In 1994, Moult and University of California, Davis professor Krzysztof Fidelis founded CASP as a biennial blind assessment to catalyze research, monitor progress, and establish the state of the art in protein structure prediction. It’s considered the gold standard for benchmarking predictive techniques, because CASP chooses structures that have only recently been experimentally selected as targets for teams to test their prediction methods against. Some were still awaiting validation at the time of AlphaFold’s assessment.
Because the target structures aren’t published in advance, CASP participants must blindly predict the structure of each of the proteins. These predictions are then compared to the ground-truth experimental data when this data become available.
The primary metric used by CASP to measure the accuracy of predictions is the global distance test, which ranges from 0 to 100. It’s essentially the percentage of amino acid residues within a certain threshold distance from the correct position. A score of around 90 is informally considered to be competitive with results obtained from experimental methods; AlphaFold achieved a median score of 92.4 overall and a median score of 87 for proteins in the free-modeling category (i.e., those without templates).
“What we saw in CASP14 was a group delivering atomic accuracy off the bat,” Moult said. “This [progress] gives you such excitement about the way science works — about how you can never see exactly, or even approximately, what’s going to happen next. There are always these surprises. And that really as a scientist is what keeps you going. What’s going to be the next surprise?”
DeepMind makes the case that AlphaFold, if further refined, could be applied to previously intractable problems in the field of protein folding, including those related to epidemiological efforts. Earlier this year, the company predicted several protein structures of SARS-CoV-2, including ORF3a, whose makeup was formerly a mystery. At CASP14, DeepMind predicted the structure of another coronavirus protein, ORF8, which has since been confirmed by experimentalists.

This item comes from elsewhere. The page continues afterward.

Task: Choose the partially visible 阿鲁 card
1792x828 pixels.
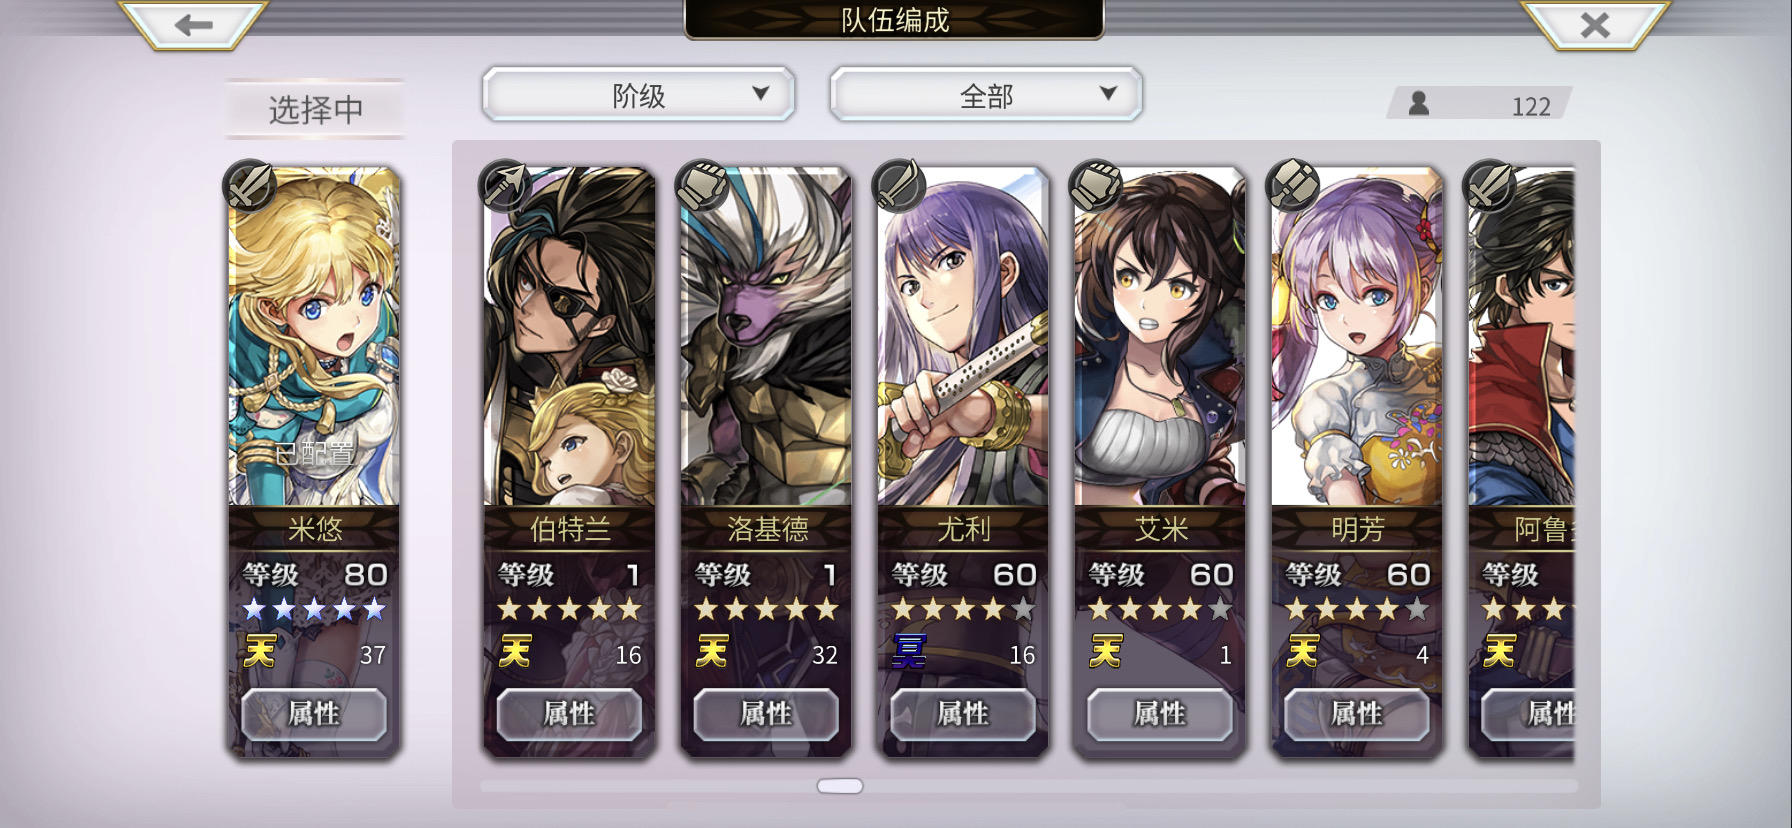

Beyond pandemic response, DeepMind expects that AlphaFold will be used to explore the hundreds of millions of proteins for which science currently lacks models. Since DNA specifies the amino acid sequences that comprise protein structures, advances in genomics have made it possible to read protein sequences from the natural world, with 180 million protein sequences and counting in the publicly available Universal Protein database. In contrast, given the experimental work needed to translate from sequence to structure, only around 170,000 protein structures are in the Protein Data Bank.
DeepMind says it’s committed to making AlphaFold available “at scale” and collaborating with partners to explore new frontiers, like how multiple proteins form complexes and interact with DNA, RNA, and small molecules. Improving the scientific community’s understanding of protein folding could lead to more effective diagnoses and treatment of diseases such as Parkinson’s and Alzheimer’s, as these are believed to be caused by misfolded proteins. And it could aid in protein design, leading to protein-secreting bacteria that make wastewater biodegradable, for instance, and enzymes that can help manage pollutants such as plastic and oil.
In any case, it’s a milestone for DeepMind, whose work has principally focused on the games domain. Its AlphaStar system bested professional players at StarCraft 2, following wins by AlphaZero at Go, chess, and shogi. While some of DeepMind’s work has found real-world application, chiefly in datacenters, Waymo’s self-driving cars, and the Google Play Store’s recommendation algorithms, DeepMind has yet to achieve a significant AI breakthrough in a scientific area such as protein folding or glass dynamics modeling. These new results might mark a shift in the company’s fortunes.
“AlphaFold represents a huge leap forward that I hope will really accelerate drug discovery and help us to better understand disease. It’s pretty mind blowing,” DeepMind CEO Demis Hassabis said during the briefing last week. “We advanced the state of the art in the field, so that’s fantastic, but there’s still a long way to go before we’ve solved it.”